New releases: Tor 0.4.2.6 and 0.4.1.8
We have two new stable releases today. If you build Tor from source, you can download the source code for 0.4.2.6 from the download page on our website. Packages should be available within the next several weeks, with a new Tor Browser by mid-February.
We've also put out an update for our older stable 0.4.1.x series: 0.4.1.8 (changelog), which you can download at dist.torproject.org. Note that the currently supported release series are now 0.3.5.x (LTS), 0.4.1.x, 0.4.2.x, and 0.4.3.x (in alpha). The 0.2.9.x series became unsupported on January 1, and support for 0.4.0.x will end on February 2.
This is the second stable release in the 0.4.2.x series. It backports several bugfixes from 0.4.3.1-alpha, including some that had affected the Linux seccomp2 sandbox or Windows services. If you're running with one of those configurations, you'll probably want to upgrade; otherwise, you should be fine with 0.4.2.5.
Changes in version 0.4.2.6 - 2020-01-30
- Major bugfixes (linux seccomp sandbox, backport from 0.4.3.1-alpha):
- Correct how we use libseccomp. Particularly, stop assuming that rules are applied in a particular order or that more rules are processed after the first match. Neither is the case! In libseccomp <2.4.0 this led to some rules having no effect. libseccomp 2.4.0 changed how rules are generated, leading to a different ordering, which in turn led to a fatal crash during startup. Fixes bug 29819; bugfix on 0.2.5.1-alpha. Patch by Peter Gerber.

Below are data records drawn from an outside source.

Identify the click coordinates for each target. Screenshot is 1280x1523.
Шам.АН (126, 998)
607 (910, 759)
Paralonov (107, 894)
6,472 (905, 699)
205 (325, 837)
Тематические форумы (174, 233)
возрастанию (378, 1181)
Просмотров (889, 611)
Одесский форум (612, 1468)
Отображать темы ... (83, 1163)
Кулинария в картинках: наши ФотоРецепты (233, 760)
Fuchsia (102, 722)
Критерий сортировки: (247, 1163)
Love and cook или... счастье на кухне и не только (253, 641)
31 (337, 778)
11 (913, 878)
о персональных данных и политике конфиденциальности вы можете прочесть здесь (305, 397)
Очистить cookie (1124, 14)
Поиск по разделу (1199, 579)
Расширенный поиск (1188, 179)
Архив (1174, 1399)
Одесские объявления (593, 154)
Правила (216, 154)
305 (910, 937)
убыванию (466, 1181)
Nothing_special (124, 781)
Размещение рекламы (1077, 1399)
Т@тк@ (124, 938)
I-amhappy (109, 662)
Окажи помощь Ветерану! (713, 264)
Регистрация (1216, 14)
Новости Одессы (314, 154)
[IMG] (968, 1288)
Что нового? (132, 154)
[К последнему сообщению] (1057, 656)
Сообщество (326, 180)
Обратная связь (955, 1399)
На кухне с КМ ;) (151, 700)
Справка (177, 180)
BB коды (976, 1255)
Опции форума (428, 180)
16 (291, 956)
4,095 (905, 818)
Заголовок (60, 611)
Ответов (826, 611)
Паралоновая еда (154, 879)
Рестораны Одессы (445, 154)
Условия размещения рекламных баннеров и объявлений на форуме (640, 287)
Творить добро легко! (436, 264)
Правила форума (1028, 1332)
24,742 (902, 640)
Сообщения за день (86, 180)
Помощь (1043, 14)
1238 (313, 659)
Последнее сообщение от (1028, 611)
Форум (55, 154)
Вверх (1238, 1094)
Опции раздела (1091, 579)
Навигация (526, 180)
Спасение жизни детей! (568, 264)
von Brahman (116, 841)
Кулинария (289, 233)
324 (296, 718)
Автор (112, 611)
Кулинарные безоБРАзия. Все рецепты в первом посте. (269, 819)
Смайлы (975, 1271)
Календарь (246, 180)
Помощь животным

- Fix crash when reloading logging configuration while the experimental sandbox is enabled. Fixes bug 32841; bugfix on 0.4.1.7. Patch by Peter Gerber.
- Minor bugfixes (correctness checks, backport from 0.4.3.1-alpha):
- Use GCC/Clang's printf-checking feature to make sure that tor_assertf() arguments are correctly typed. Fixes bug 32765; bugfix on 0.4.1.1-alpha.
- Minor bugfixes (logging, crash, backport from 0.4.3.1-alpha):
- Avoid a possible crash when trying to log a (fatal) assertion failure about mismatched magic numbers in configuration objects. Fixes bug 32771; bugfix on 0.4.2.1-alpha.
- Minor bugfixes (testing, backport from 0.4.3.1-alpha):
- Minor bugfixes (windows service, backport from 0.4.3.1-alpha):
- Initialize the publish/subscribe system when running as a windows service. Fixes bug 32778; bugfix on 0.4.1.1-alpha.
- Testing (backport from 0.4.3.1-alpha):
- Turn off Tor's Sandbox in Chutney jobs, and run those jobs on Ubuntu Bionic. Turning off the Sandbox is a work-around, until we fix the sandbox errors in 32722. Closes ticket 32240.
- Re-enable the Travis CI macOS Chutney build, but don't let it prevent the Travis job from finishing. (The Travis macOS jobs are slow, so we don't want to have it delay the whole CI process.) Closes ticket 32629.
- Testing (continuous integration, backport from 0.4.3.1-alpha):
- Use zstd in our Travis Linux builds. Closes ticket 32242.
Comments
Please note that the comment area below has been archived.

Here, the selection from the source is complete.